Une nouvelle approche inspirée du traitement du langage
Le développement de méthodes d’intelligence artificielle ouvre la voie à l’approche prédictive qui consiste à exploiter l’enchaînement des événements de santé comme une « trajectoire », analysée à l’aide de modèles inspirés du traitement automatique du langage. L’essentiel du prétraitement des données consiste à reconstituer l’enchaînement des événements de santé pour chaque patient. Les parcours de soins sont transformés en séquences d’événements (près de 80 000 événements différents), comparables à des mots dans une phrase. Grâce à sa taille (28 milliards d’événements utilisés), son exhaustivité et son caractère longitudinal, le SNDS constitue un cadre particulièrement favorable à ce type d’approches, encore peu explorées à très grande échelle.

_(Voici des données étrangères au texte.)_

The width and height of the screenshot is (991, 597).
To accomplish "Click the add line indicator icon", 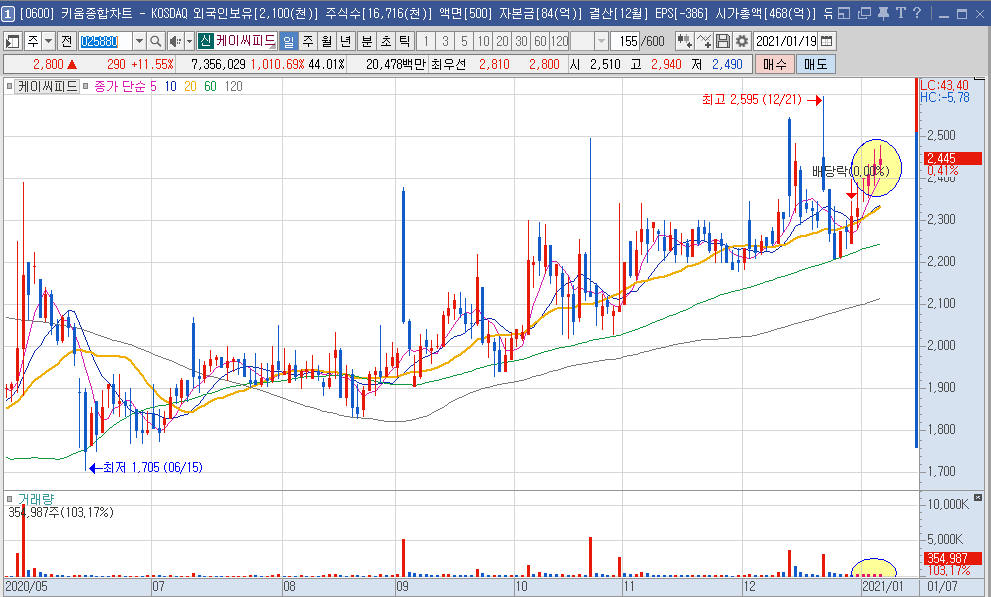I will tap(704, 41).
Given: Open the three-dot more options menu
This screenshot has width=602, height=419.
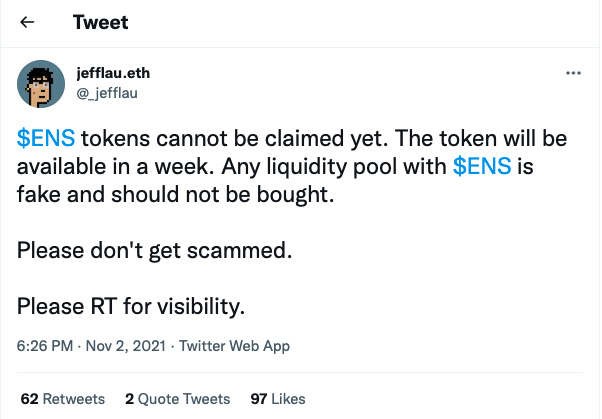Looking at the screenshot, I should click(573, 74).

Des performances prédictives nettement améliorées
L’étude compare ces nouveaux modèles à des approches plus classiques qui reposent sur des variables pertinentes sélectionnées pour résumer la situation des patients (indices de comorbidité, cartographie des pathologies, fréquences de recours aux soins), ensuite exploitées par des modélisations statistiques plus traditionnelles (linéaires, arbres de décision, etc.). Les résultats montrent que les modèles de langage fondés sur les trajectoires de soins améliorent sensiblement la prédiction du risque d’hospitalisation pour plus de 180 pathologies. Le modèle le plus avancé, de type transformer (BEHRT-SNDS), offre les meilleures performances, confirmant l’intérêt des architectures issues du traitement du langage appliquées aux données de santé.
Des gains variables selon les pathologies
La capacité de prédiction reste toutefois très hétérogène selon les pathologies. Pour les maladies chroniques fréquentes et bien connues (insuffisance cardiaque, maladies respiratoires chroniques, insuffisance rénale), les modèles classiques offrent déjà de bonnes performances, et les gains supplémentaires des modèles avancés restent modérés. En revanche, pour des événements plus complexes, rares ou difficiles à anticiper, l’analyse des trajectoires complètes apporte un bénéfice important. C’est le cas des pathologies comme l’épilepsie où les hospitalisations pourraient être anticipées à partir de la séquence de traitements antiépileptiques et de soins précédant la décompensation, ou encore de la maladie de Parkinson pour laquelle les trajectoires pourraient permettre la prédiction de la perte d’autonomie. D’autres situations spécifiques y verraient aussi un gain non négligeable comme les maladies hypertensives de la grossesse ou l’endométriose. En revanche, pour des pathologies aiguës difficiles à prédire comme l’appendicite, même les modèles s’appuyant sur les trajectoires de patients ne donnent pas des performances suffisantes.
Des prédictions plus fines pour certaines catégories de la population
Afin de préciser si les performances prédictives peuvent varier d’un individu à l’autre, l’étude a mobilisé l’échantillon démographique permanent de l’Insee apparié au SNDS (EDP-Santé). Le cas de la prédiction de la mortalité toutes causes a été étudié dans un premier temps comme un cas universel et recouvrant des parcours très divers. Il en ressort que les prédictions des différents modèles sont meilleures pour les femmes, pour les personnes âgées de 40 à 70 ans et pour les niveaux de vie élevés. L’analyse des disparités sociodémographiques gagnerait ainsi à être poursuivie et déclinée cas d’usage par cas d’usage. En effet, il apparaît crucial d’étudier les biais socio-économiques et territoriaux de ces modèles prédictifs entraînés à grande échelle, avant que les usages ne se développent, afin de s’assurer que l’utilisation de ces modèles pour orienter une action (par exemple un dépistage organisé) n’induise pas d’inéquités de santé.